It is not necessary to go into details about the provisions of section 191(5). It is sufficient to say that, as a general proposition, whether a dispute qualifies for adjudication or arbitration depends upon what the employee alleges is the reason for dismissal.[8]
[28] When the Constitutional Court turns to deal with the Labour Court’s jurisdiction to adjudicate a dispute it holds:
Before the Labour Court may adjudicate a dispute, it, like any other court, should first satisfy itself that it has jurisdiction. In this case the Labour Court failed to do so.
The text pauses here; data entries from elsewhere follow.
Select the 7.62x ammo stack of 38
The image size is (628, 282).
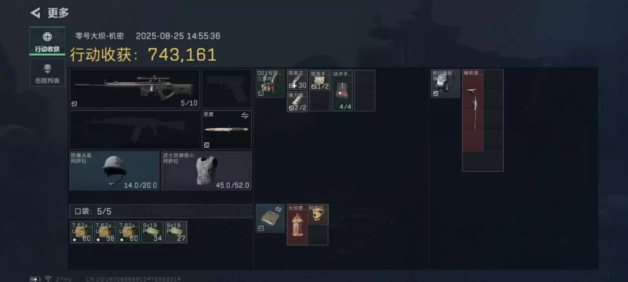(x=105, y=232)
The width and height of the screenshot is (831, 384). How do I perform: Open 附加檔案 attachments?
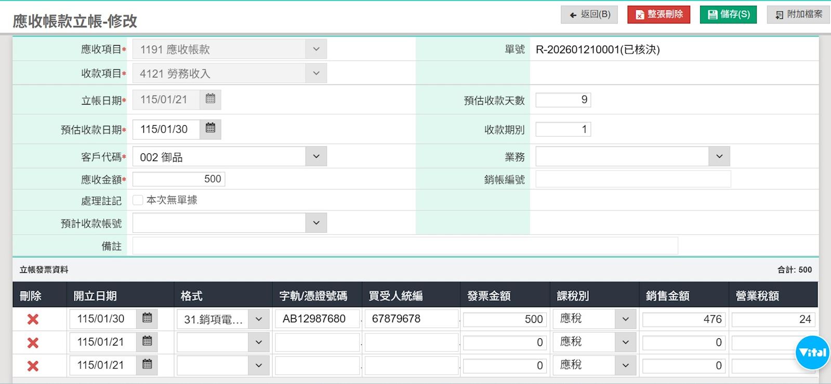798,15
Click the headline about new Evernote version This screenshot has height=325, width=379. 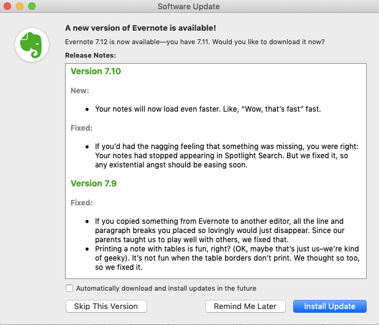140,28
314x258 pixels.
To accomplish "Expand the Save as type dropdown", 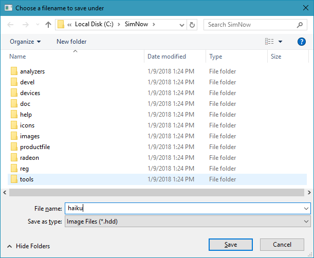I will coord(306,222).
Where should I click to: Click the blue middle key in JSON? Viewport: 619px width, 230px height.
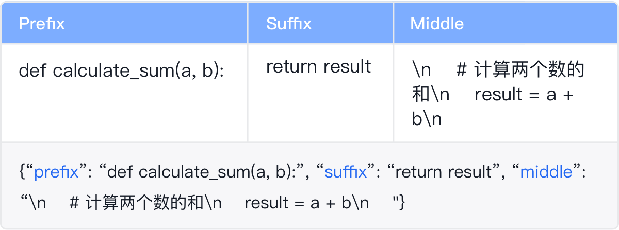coord(546,172)
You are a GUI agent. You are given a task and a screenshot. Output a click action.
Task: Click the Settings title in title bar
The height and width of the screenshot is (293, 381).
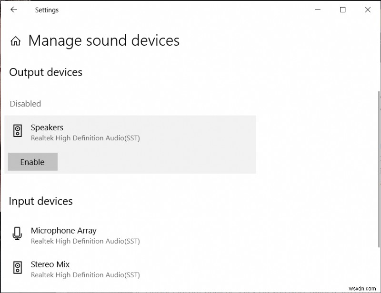46,10
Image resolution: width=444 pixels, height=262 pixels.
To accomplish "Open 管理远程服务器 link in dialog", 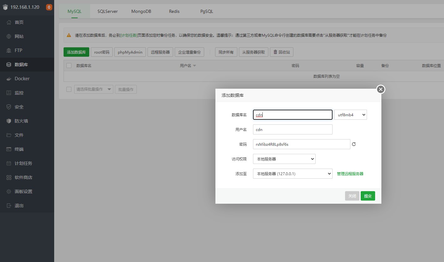I will click(350, 174).
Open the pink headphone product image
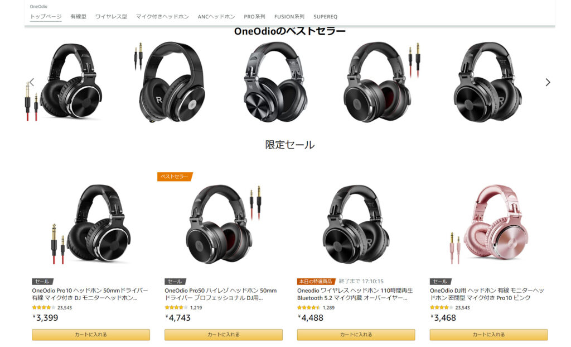This screenshot has width=571, height=347. point(490,225)
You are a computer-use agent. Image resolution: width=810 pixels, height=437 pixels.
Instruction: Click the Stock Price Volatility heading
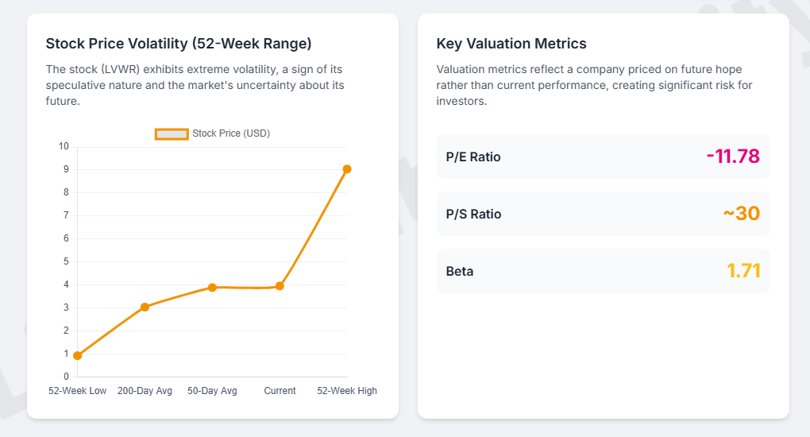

The certificate of non-resolution was issued on 3 March 2009. In terms of section 191(5) of the LRA the employees were obliged to refer the dispute to the Labour Court or to the bargaining council or CCMA, as the case may be, within 90 days from 3 March 2009. The Labour Court would not have jurisdiction to adjudicate the dispute if the dispute was referred to the Labour Court after the expiry of 90 days from that date unless the employees applied for condonation and showed good cause.[9] (My emphasis)
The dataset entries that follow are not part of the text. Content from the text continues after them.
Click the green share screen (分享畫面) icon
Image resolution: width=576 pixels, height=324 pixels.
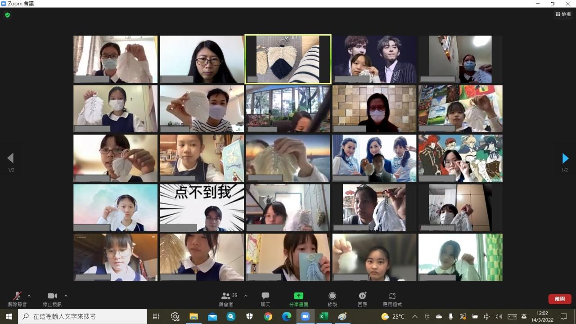click(x=298, y=296)
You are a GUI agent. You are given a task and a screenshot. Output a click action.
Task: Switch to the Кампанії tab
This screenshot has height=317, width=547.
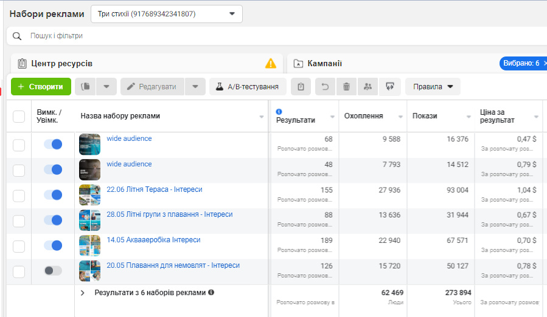coord(324,63)
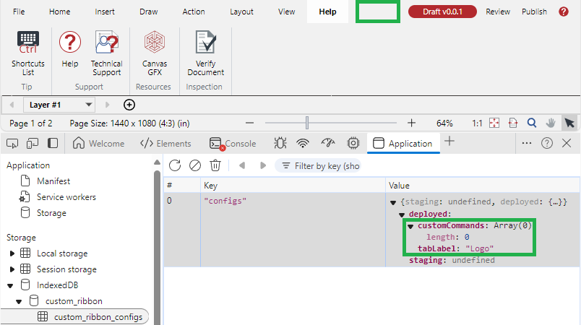Add a new layer with plus icon
The image size is (581, 325).
pos(129,105)
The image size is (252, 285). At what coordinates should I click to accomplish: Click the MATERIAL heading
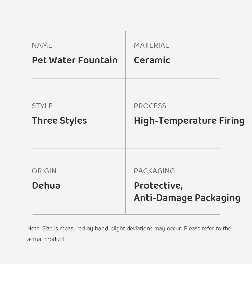(151, 45)
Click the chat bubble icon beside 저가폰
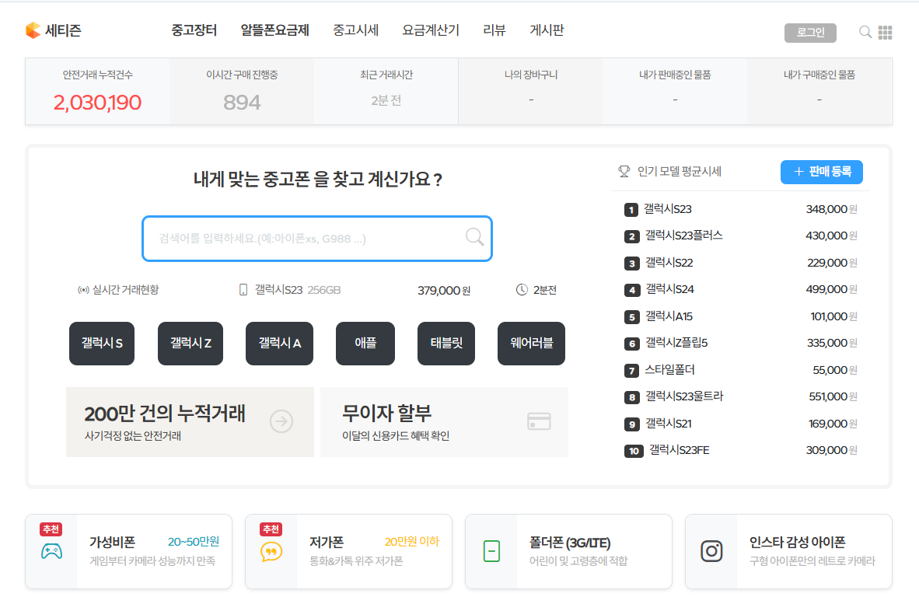 tap(270, 553)
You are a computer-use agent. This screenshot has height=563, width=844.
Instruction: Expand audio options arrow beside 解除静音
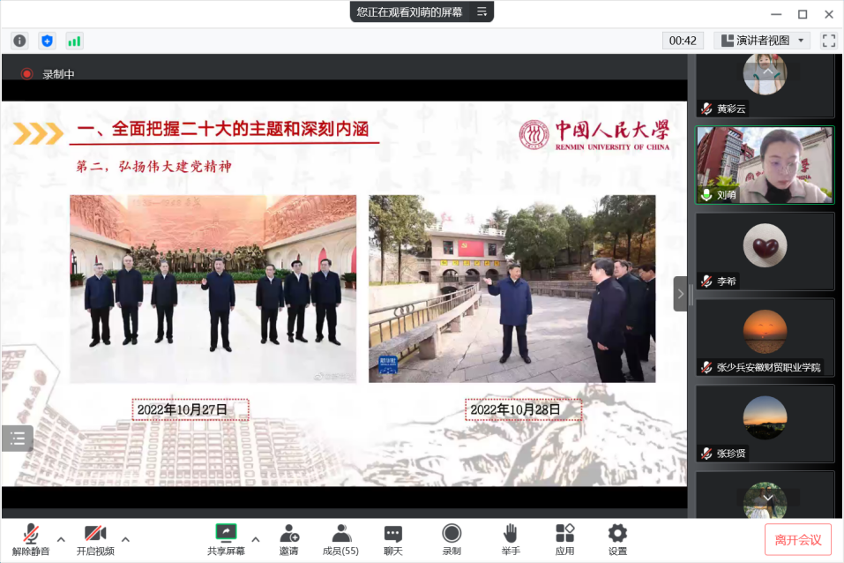[x=61, y=539]
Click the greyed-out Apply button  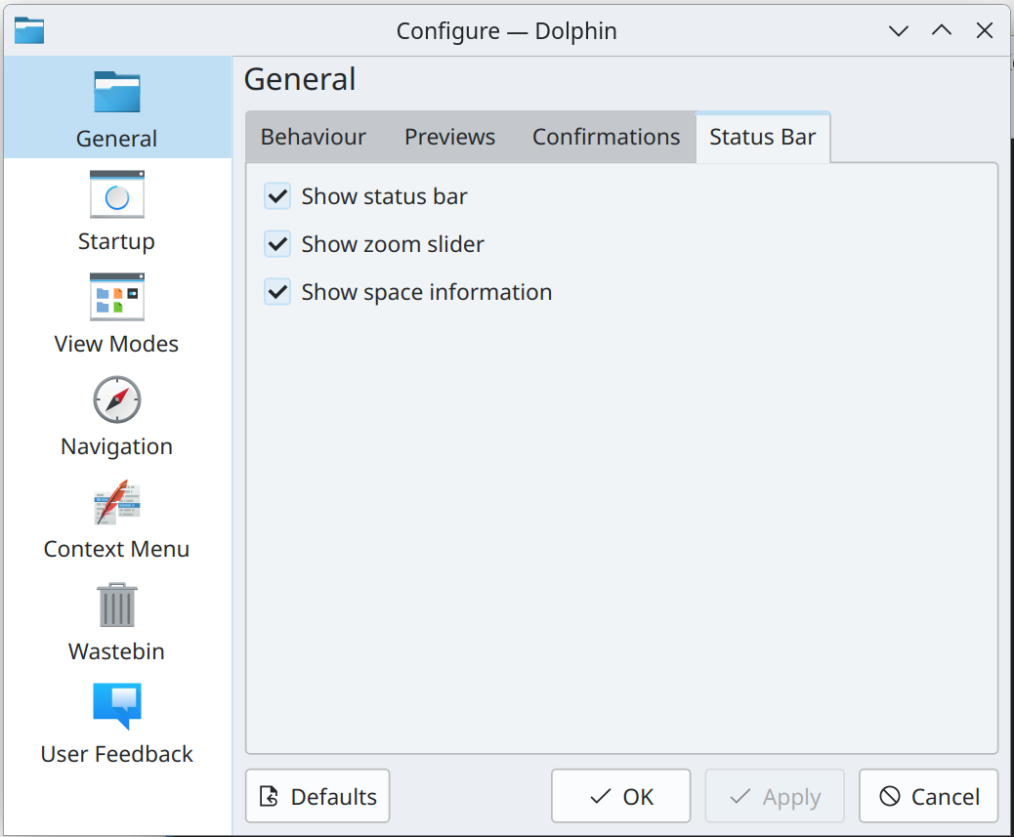point(775,797)
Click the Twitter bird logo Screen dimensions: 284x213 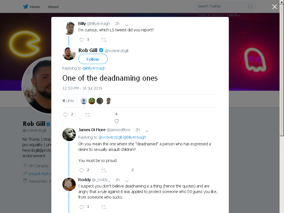26,7
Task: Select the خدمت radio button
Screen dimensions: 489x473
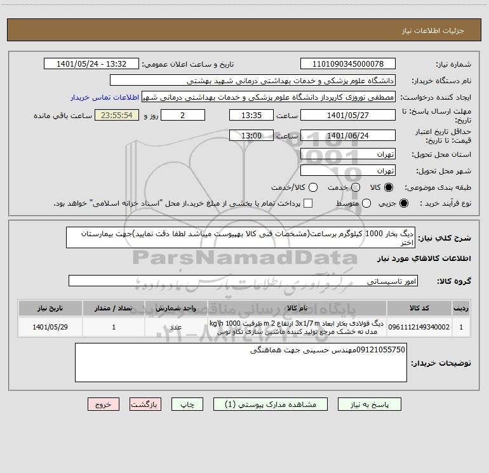Action: pyautogui.click(x=356, y=187)
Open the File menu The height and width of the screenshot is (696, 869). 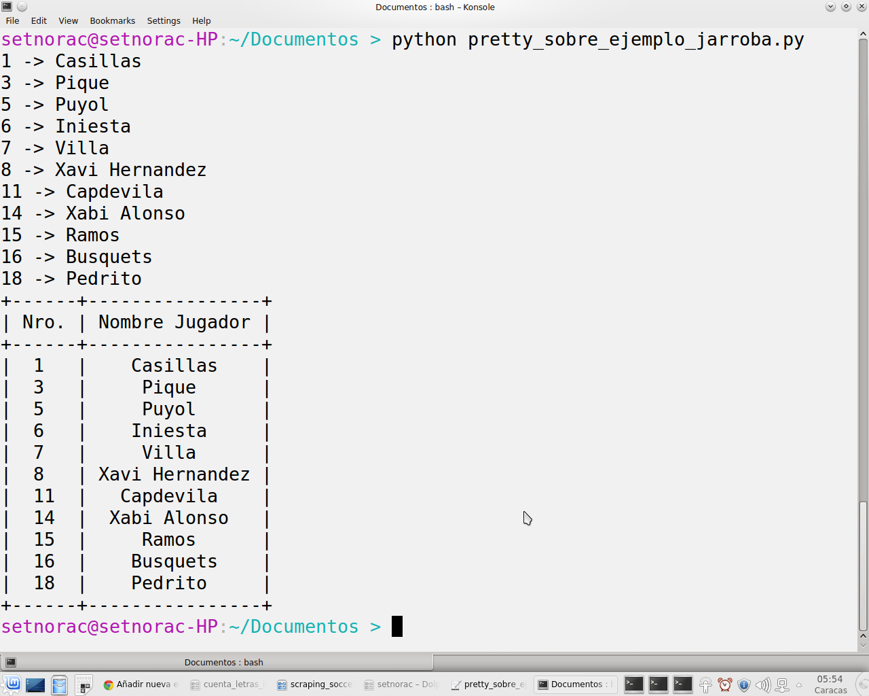(12, 21)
[29] In this judgment, the Constitutional Court has clearly relied on the provisions of Section 191(11) as determining that the date upon which the period of 90-days runs, is from the date of the issuing of the certificate in order to establish jurisdiction.
[30] The applicants’ response to the Respondents’ application in limine is simply that the referral was made with the time limit as set out in section 191(11), viz. 90-day from the issue of the certificate that the dispute has not been resolved, and that the Court accordingly has jurisdiction to hear the matter.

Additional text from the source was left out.